У командира загорелись глаза.
— Молодец, давай!
— Я?!
Вырвалось это у него невольно, и он сам удивился своему испугу. Сколько бывало всякого. В бою убивал — так само собой. А то, как за «языком» ходили, врывались в землянки, ножами пластали спящих. Как иначе? Не скажешь: господа, мол, мы возьмем только одного из вас и уйдем… А тут нашло. Потому, может, что пленный смотрел без испуга и сам готов был помочь? Или потому, что был он медиком, почти гражданским человеком?
— Давай я, — зло сказал Мостовой. — Они моих на жалели.
Он подошел к пленному, и тот отшатнулся, забалабонил просительно.
— Догоняй, будешь замыкающим, — сказал командир и, не оглядываясь, пошел в заросли дубняка, густевшие по склону.
Через несколько минут сзади послышался короткий вскрик. Ветер шумел над лесом, и вскрик этот вполне можно было принять за скрип сросшихся деревьев или стон птицы, жалующейся на непогоду.
Иван шел следом за командиром так же неслышно, стараясь не наступать на ветки, не маячить в прогалинах. Но мысли — мыслям не прикажешь, — словно оправдываясь, все крутились вокруг глупого «охотника». Все думалось, как бы действовал он сам на месте Мостового. Сначала бы оглушил и лишь затем столкнул о обрыва. Сбросил бы и собаку, и ружье. Пускай думают, что сам разбился. Не поверят? Сначала-то поверят. А потом? Потом они будут уже далеко.
* * *
— Извините, товарищ политрук, я вашу рыбу-то махнул.
— Как это «махнул»?
— Ну, врезал.
— Что значит «врезал»?
— Съел, в общем.
— Один?
— Один. — Рогов замялся, покосился на шофера, и Преловский понял: вдвоем старались.
— Ну вы и жрать!
— Какое будет приказание?
— Какое приказание?
— Ну, что, в общем?
— Что «что»?
— Так ведь рыбу-то съел.
— Ну и на здоровье…
Рыба была и в самом деле большая — килограмма на четыре. Жирная, хорошо прокопченная. Рыбу эту — без головы, не понять какая, — Преловский выменял вчера у знакомого капитан-лейтенанта из морского штаба за бутылку водки, рассчитывая устроить в отделении небольшой праздник. Но сегодня чего-то расчувствовался и угостил Шарановича. Тот тоже, видать, расчувствовавшись, повел с ним такой разговор, от которого до сих пор было тошно на душе. Тогда Преловский ушел, выругав Шарановича и запретив вести с ним такие разговоры, А когда уходил, увидел прикомандированного разведчика и спросил, ел ли он сегодня. Тот ответил, что еще ничего не ел, и тогда Преловский сказал ему про рыбу. И вот…
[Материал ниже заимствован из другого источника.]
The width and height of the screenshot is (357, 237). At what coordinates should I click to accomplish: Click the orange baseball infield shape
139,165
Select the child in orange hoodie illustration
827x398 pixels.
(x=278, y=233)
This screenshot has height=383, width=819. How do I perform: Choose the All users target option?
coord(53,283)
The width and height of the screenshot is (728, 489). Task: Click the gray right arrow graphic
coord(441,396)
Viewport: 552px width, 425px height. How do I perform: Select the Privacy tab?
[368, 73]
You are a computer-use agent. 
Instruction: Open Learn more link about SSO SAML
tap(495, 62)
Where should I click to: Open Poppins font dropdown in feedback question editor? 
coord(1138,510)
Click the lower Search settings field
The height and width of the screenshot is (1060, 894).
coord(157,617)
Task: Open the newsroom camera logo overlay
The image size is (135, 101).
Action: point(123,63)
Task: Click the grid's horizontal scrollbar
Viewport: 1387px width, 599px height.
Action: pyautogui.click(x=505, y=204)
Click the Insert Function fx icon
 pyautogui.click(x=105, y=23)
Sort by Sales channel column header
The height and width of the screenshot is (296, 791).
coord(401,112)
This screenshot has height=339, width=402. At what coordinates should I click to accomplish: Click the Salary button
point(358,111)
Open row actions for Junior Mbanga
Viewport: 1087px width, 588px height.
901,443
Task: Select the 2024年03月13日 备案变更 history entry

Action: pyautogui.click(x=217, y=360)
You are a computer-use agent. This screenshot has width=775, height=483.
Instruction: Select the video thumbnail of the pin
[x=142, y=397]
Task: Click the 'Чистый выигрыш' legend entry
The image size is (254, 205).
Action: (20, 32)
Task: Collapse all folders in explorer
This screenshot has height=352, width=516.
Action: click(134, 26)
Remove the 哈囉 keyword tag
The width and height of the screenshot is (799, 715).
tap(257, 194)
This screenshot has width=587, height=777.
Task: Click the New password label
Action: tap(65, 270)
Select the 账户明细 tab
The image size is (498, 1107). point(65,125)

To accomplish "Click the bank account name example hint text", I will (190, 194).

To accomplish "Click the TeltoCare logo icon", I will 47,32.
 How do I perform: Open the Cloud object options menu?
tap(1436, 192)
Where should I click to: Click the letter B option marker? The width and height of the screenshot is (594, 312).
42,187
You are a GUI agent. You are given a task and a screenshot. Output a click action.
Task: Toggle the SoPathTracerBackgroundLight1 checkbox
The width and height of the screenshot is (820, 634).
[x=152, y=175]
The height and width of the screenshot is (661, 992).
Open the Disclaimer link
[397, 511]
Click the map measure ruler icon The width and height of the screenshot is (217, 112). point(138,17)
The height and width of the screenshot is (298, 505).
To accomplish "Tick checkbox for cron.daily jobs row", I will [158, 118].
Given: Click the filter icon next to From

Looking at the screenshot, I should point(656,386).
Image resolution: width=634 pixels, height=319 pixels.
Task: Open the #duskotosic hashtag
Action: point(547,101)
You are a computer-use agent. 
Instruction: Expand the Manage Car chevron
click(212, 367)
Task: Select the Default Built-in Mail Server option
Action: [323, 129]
А разговор с Шарановичем вышел препакостнейший, Преловский рассказал ему о путеводителе, отобранном у пленного, в котором Крым объявлялся исконно германской землей. Шаранович слушал, хитро улыбаясь, а потом вдруг выдал: на Крым, да, особые права имеют евреи. И всерьез начал обосновывать: Крым еще до захвата его Византией был провинцией Хазарского каганата. После разгрома каганата Святославом в десятом веке хазарские иудеи продолжали жить в Крыму, и в Италии, например, вплоть до XVI века, Крым называли Хазарией…
«Есть же Еврейская автономная область, — сказал ему Преловский. — Русские отдали под нее лучшие земли на Амуре».
Шаранович вроде бы даже рассердился на такое непонимание.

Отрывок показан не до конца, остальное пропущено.